All her actions had a manipulative intent—Ms. Ephron wanted to compel a fractious driver to obey her.  Her behaviors were tactical in that they gave her short term, one off wins—she got her way; but the behaviors become counterproductive when she has to deal with the same people repeatedly—or when she is dealing with NYC Uber drivers.  Strategic players carefully control what Irving Goffman called “their leaky channels”, the behavioral displays that provide information regarding a player’s character or real self.  The tactical Ms. Ephron seems unable to control her leaky channels.

It was also interesting to learn that, although Ms. Ephron has been in psychotherapy for years, the way she mistreats “little people” seemingly never came up. This highlights the difference between intrapsychic and interpersonal theories of personality.   From an intrapsychic perspective, emotional distress creates problems in relationships; fix the emotional problems and the relationships will take care of themselves.  From an interpersonal perspective, problems in relationships create emotional distress—fix the relationships (behave better) and the emotional problems will take care of themselves.  In the first model, intrapsychic issues disrupt relationships; in the second model, disrupted relationships cause intrapsychic issues.

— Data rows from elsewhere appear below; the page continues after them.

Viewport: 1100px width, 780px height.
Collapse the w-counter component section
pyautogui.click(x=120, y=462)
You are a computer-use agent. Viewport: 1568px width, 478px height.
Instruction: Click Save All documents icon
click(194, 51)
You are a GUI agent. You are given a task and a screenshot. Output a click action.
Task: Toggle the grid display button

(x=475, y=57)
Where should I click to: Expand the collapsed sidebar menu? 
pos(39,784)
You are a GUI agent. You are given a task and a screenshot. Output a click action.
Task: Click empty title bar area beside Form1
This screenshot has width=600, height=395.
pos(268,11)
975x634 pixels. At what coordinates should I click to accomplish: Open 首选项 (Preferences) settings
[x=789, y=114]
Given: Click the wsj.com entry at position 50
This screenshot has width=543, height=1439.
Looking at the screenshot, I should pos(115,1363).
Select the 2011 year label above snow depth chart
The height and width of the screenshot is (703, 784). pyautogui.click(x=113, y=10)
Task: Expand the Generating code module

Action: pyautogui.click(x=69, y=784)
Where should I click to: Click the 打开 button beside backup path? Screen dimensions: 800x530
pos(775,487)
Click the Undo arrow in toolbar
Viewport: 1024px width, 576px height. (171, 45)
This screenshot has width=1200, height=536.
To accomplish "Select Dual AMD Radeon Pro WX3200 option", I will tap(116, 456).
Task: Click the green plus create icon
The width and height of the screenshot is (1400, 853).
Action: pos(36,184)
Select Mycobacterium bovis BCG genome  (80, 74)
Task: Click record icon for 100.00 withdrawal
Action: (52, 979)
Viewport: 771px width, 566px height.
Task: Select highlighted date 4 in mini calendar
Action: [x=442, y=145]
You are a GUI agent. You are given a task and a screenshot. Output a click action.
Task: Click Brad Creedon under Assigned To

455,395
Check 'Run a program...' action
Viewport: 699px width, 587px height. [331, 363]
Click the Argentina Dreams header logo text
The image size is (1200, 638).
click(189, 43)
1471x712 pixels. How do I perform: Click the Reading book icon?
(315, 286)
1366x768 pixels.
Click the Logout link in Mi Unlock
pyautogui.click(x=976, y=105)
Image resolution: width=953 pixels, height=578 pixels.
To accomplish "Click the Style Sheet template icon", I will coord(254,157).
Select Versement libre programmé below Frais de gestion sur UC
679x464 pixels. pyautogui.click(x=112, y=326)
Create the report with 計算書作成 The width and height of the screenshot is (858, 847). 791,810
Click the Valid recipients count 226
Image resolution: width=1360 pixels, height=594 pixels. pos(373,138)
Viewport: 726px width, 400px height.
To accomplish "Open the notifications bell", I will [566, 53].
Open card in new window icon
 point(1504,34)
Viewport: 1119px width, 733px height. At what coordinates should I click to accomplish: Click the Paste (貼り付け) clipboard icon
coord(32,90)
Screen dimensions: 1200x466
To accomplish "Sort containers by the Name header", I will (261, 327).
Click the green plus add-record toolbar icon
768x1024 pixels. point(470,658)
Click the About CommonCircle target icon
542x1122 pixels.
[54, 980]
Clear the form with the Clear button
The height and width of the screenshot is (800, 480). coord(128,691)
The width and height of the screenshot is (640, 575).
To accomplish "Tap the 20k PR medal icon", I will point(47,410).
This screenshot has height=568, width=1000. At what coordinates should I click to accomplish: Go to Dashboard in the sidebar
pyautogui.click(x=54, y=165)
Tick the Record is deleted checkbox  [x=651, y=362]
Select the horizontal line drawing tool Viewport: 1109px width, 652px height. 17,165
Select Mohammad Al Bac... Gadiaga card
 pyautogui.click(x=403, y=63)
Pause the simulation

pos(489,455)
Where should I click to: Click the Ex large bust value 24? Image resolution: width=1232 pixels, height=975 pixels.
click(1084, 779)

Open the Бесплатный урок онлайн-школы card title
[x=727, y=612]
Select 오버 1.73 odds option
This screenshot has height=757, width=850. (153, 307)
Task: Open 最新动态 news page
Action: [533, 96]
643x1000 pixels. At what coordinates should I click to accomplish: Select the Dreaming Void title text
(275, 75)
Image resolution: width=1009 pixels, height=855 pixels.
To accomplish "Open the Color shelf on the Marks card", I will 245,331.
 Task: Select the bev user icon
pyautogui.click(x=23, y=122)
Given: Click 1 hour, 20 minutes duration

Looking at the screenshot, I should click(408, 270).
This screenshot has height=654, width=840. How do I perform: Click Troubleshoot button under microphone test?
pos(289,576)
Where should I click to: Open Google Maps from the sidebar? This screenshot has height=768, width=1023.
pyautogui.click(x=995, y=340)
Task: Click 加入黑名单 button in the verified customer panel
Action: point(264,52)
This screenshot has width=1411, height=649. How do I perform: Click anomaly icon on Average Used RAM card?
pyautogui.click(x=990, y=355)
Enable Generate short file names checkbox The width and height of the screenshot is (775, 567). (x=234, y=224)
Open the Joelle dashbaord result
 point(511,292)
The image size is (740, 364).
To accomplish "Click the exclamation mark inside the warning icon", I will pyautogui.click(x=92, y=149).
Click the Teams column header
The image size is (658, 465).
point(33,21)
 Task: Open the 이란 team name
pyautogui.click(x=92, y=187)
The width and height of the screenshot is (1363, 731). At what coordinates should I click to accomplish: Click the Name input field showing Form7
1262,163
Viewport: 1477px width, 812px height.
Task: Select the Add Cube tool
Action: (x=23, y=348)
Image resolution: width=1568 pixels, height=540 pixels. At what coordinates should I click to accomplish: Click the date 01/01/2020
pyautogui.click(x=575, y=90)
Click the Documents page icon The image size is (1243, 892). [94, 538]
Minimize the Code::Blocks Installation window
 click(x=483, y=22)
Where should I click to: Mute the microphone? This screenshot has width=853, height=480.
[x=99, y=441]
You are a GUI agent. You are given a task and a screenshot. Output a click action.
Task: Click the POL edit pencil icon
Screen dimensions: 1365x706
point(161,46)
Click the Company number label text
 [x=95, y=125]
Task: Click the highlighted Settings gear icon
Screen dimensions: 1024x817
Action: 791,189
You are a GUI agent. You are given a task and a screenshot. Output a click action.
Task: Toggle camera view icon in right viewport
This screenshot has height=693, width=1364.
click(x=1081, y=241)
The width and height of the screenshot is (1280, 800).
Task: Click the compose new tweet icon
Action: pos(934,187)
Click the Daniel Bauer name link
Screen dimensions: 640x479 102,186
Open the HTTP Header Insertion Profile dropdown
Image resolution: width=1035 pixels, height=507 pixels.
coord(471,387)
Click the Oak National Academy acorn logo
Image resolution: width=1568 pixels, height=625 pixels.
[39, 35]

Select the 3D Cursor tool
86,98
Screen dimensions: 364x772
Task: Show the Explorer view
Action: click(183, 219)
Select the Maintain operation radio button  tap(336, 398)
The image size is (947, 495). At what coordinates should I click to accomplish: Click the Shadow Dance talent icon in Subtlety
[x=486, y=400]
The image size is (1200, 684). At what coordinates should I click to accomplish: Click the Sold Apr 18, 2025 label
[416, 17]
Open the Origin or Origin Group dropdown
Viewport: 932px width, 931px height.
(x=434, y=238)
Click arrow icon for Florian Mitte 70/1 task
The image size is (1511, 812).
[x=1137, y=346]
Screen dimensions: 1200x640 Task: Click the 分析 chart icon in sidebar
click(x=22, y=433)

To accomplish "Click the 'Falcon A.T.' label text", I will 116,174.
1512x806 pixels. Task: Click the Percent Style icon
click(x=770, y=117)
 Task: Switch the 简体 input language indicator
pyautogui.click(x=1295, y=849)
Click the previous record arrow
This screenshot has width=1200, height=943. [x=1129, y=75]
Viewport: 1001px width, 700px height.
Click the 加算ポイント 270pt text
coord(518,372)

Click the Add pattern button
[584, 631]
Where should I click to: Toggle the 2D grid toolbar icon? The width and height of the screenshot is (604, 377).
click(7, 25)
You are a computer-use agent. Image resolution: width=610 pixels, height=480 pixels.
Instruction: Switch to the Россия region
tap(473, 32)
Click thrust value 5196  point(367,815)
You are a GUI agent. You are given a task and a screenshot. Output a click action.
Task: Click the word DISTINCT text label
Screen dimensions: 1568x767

As further evidence that Ms. Ephron lacks a strategic understanding of social behavior, she is surprised to learn that other people keep score of her behavior.  This means that she pays no attention to her reputation.  But her reputation is the best source of data other people have concerning how to deal with her.  She might not care about her reputation, but those who deal with her do.  All the data suggest that she will have the same reputation with hair dressers, psychotherapists, and purse repair people as she does with the Uber drivers of New York.

Finally, people flunk Uber the same way as they become unemployable and then flunk life—they flunk one interaction at a time.  After every interaction there is an accounting process, after which something is added to or subtracted from peoples’ reputations.  The score accumulates over time and at some point, the Uber drivers refuse to pick them up.  Ms. Ephron is a successful artist, and her success buys her a degree of idiosyncratic credit—she is allowed to misbehave in the artistic community—but there are consequences when she misbehaves in the larger community of ordinary actors.